>> begin
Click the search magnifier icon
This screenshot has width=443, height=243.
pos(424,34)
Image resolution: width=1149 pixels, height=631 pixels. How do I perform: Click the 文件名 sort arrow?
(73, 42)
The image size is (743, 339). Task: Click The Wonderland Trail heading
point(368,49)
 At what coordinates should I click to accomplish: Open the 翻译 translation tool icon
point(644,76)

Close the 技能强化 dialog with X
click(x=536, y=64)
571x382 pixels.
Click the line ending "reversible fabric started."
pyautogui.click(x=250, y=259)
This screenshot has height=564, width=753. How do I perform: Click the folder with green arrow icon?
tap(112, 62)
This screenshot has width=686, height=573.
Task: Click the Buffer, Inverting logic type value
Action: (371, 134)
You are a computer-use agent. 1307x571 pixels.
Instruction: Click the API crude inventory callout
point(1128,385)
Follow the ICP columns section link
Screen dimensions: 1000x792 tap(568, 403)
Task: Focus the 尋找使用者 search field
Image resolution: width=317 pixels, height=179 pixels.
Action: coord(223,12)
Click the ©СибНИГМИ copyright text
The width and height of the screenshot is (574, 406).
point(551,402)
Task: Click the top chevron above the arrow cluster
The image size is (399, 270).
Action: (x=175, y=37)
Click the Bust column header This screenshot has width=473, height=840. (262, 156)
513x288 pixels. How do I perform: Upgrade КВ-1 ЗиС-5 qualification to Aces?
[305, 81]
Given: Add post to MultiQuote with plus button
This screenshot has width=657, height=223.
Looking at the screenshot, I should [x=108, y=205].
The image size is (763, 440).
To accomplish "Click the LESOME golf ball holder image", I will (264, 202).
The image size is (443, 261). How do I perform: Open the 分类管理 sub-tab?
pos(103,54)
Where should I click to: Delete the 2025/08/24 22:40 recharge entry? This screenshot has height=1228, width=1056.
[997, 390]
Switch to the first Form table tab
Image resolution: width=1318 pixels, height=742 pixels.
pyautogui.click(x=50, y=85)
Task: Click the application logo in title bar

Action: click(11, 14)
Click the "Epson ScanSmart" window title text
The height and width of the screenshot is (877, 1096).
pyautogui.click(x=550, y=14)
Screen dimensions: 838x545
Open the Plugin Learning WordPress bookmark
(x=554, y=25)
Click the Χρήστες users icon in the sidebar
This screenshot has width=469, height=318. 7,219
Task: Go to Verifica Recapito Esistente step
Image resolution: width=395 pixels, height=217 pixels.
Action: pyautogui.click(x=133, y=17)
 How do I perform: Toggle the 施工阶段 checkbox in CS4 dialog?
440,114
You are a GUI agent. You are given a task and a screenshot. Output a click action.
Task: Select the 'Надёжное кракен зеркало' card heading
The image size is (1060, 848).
>> end
§ **Exercise task**: Rewrite the listing starting with the line containing "The image size is (743, 339)." and going on through the line containing "click(x=536, y=64)", both included. Keep every request as it is and scale each coordinate in the answers by 0.9, rounding to whole numbers with halves rounded up.

§ **Output of the exercise**:
The image size is (743, 339). Task: Click The Wonderland Trail heading
point(331,44)
 At what coordinates should I click to accomplish: Open the 翻译 translation tool icon
point(580,68)

Close the 技能强化 dialog with X
click(x=482, y=58)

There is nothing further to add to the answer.